*** Supplied material
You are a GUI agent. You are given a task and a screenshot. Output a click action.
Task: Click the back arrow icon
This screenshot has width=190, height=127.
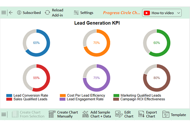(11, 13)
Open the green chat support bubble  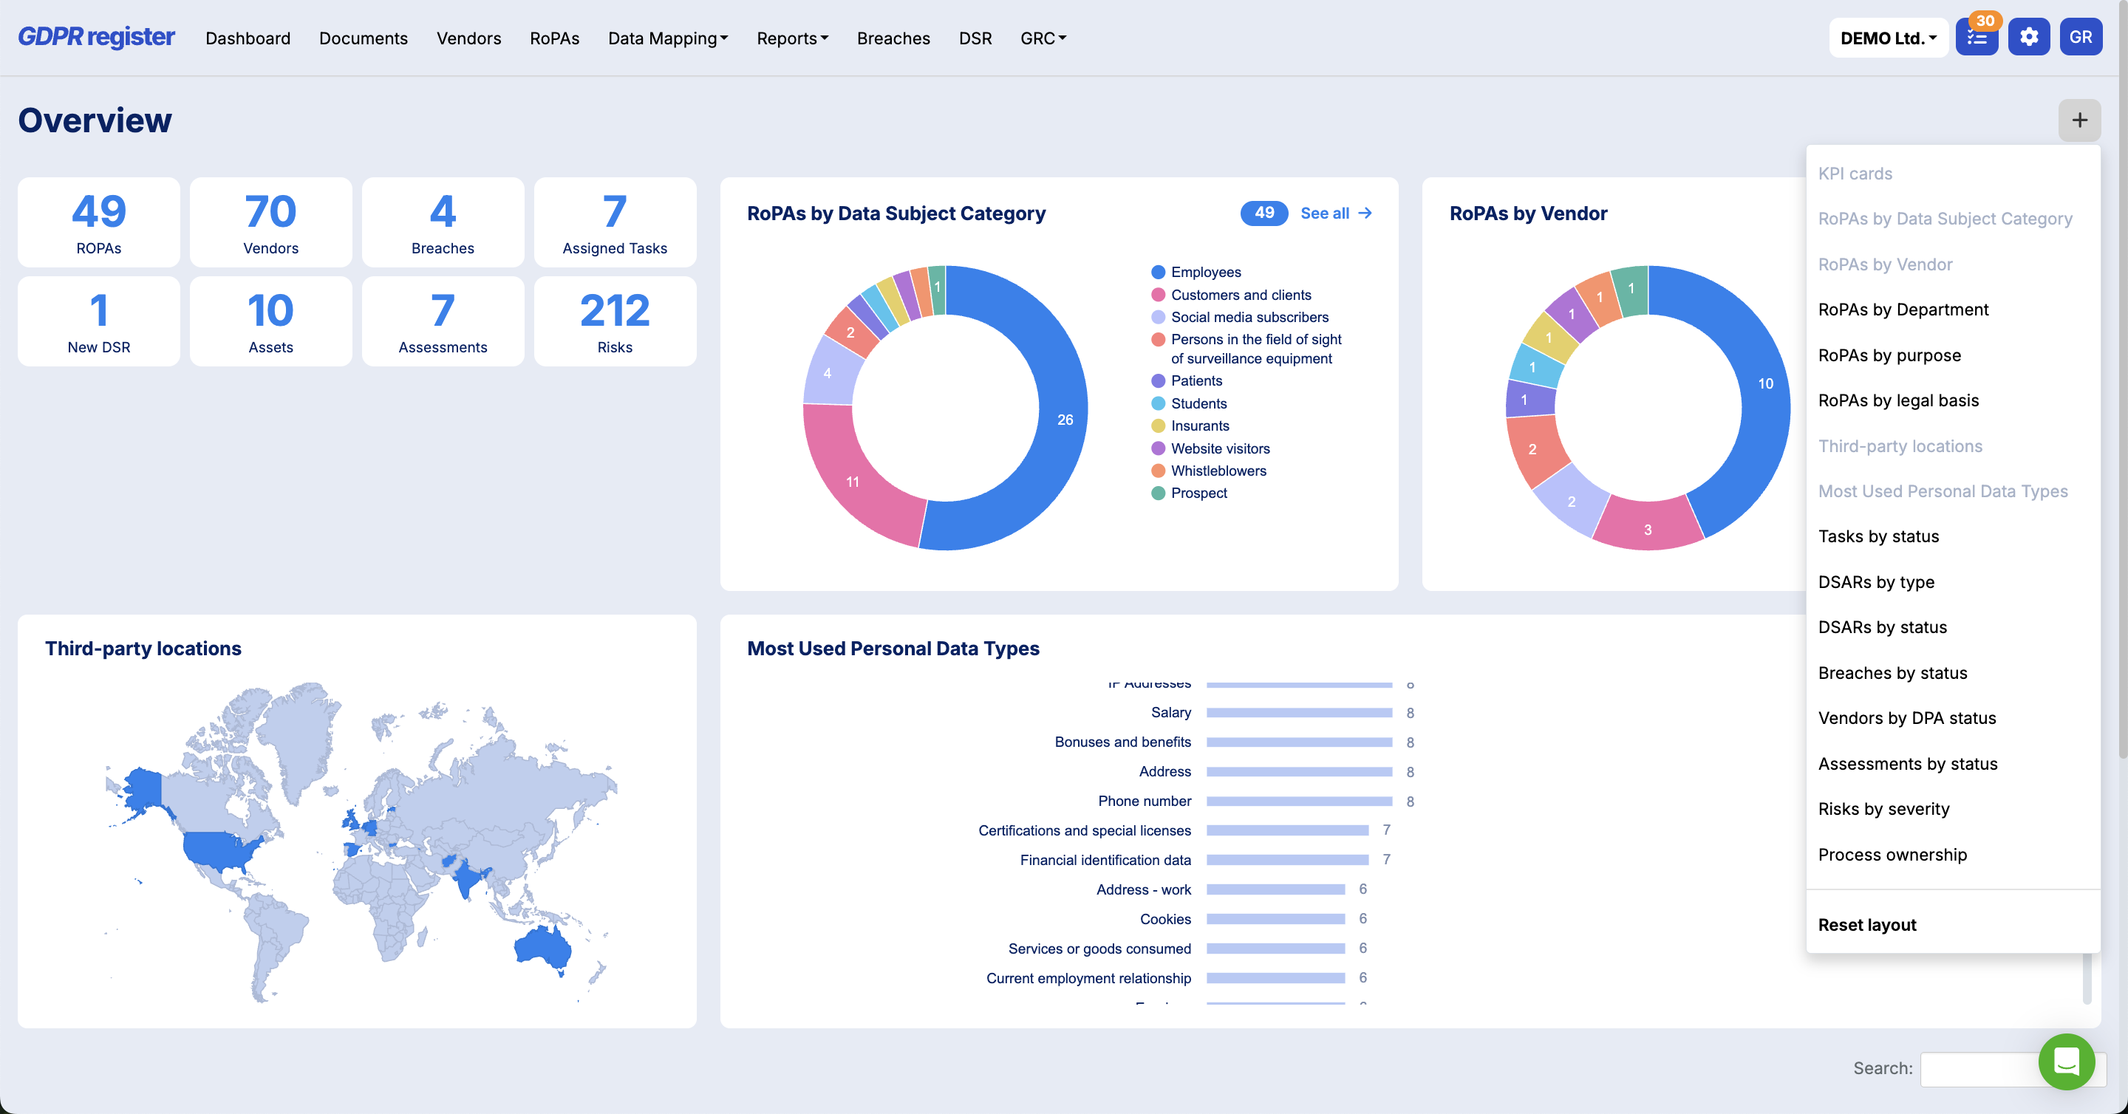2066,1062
******
*** Supplied material
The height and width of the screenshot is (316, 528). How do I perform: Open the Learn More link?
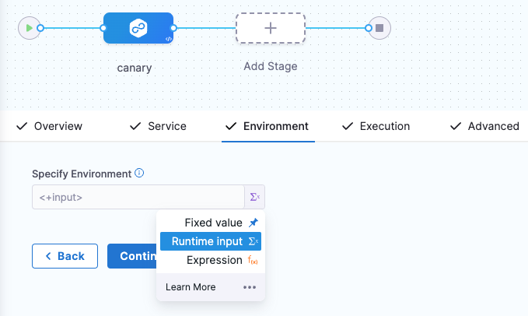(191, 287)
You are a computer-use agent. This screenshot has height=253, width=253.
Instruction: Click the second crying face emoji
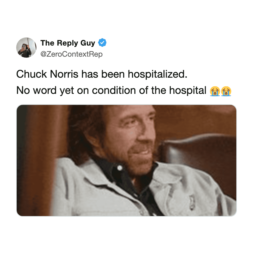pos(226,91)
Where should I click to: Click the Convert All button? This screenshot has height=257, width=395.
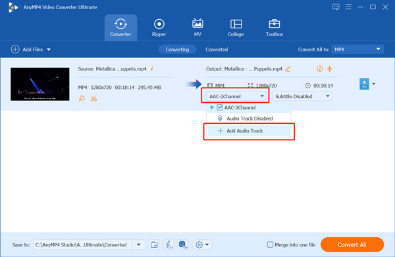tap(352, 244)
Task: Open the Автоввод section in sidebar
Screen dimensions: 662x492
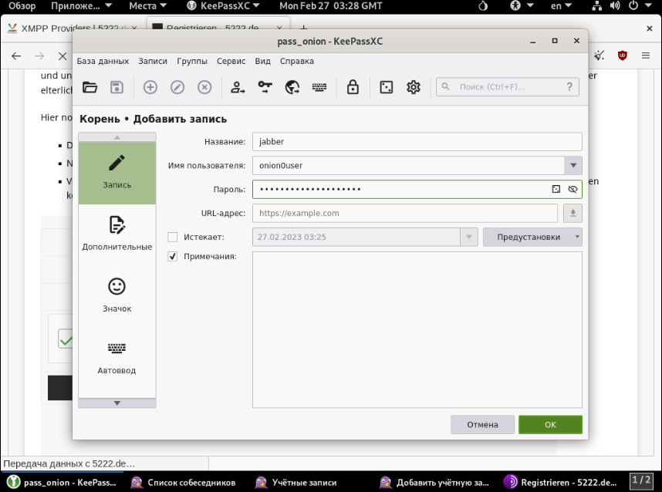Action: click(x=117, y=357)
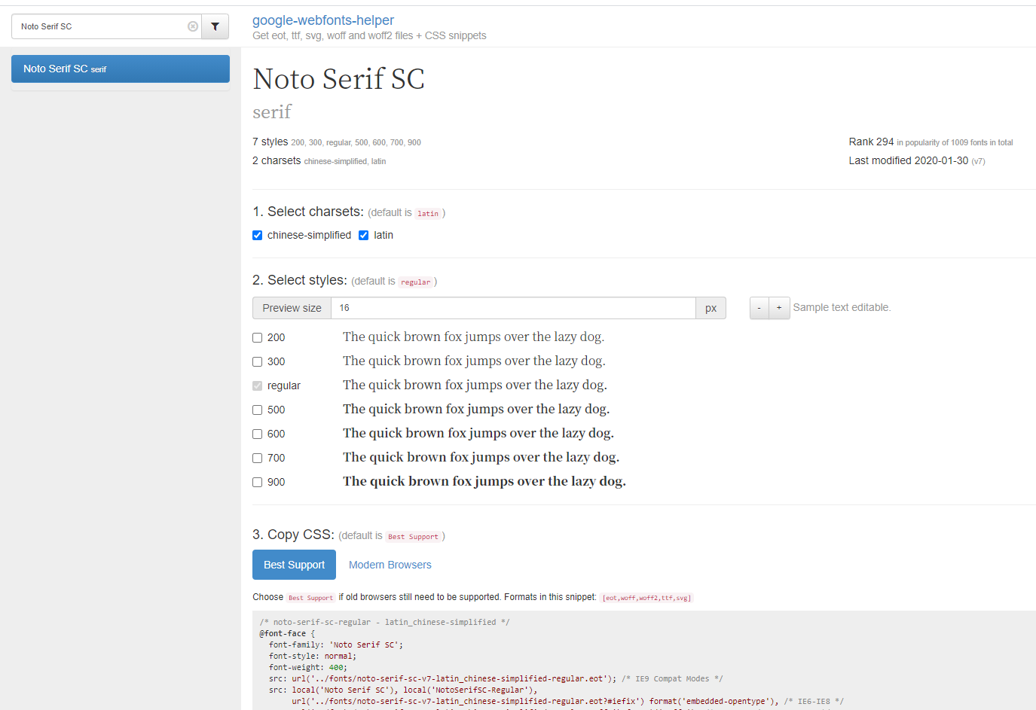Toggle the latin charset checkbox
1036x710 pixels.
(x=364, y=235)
******
*** Supplied material
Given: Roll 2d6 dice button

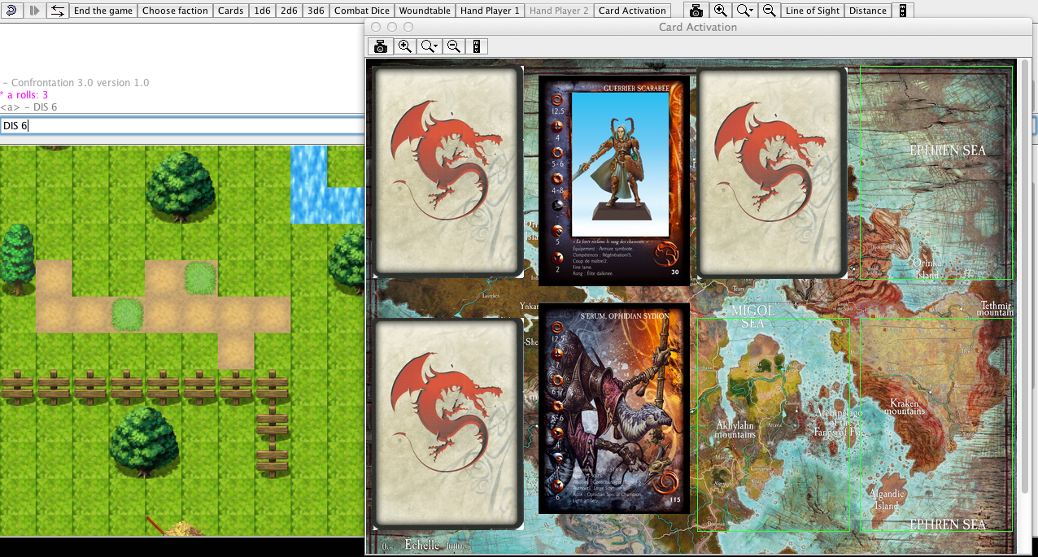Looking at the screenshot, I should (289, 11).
******
* [Exercise prompt] Looking at the data above, say how many lines contain "agent", and give no other words.

* [Response] 2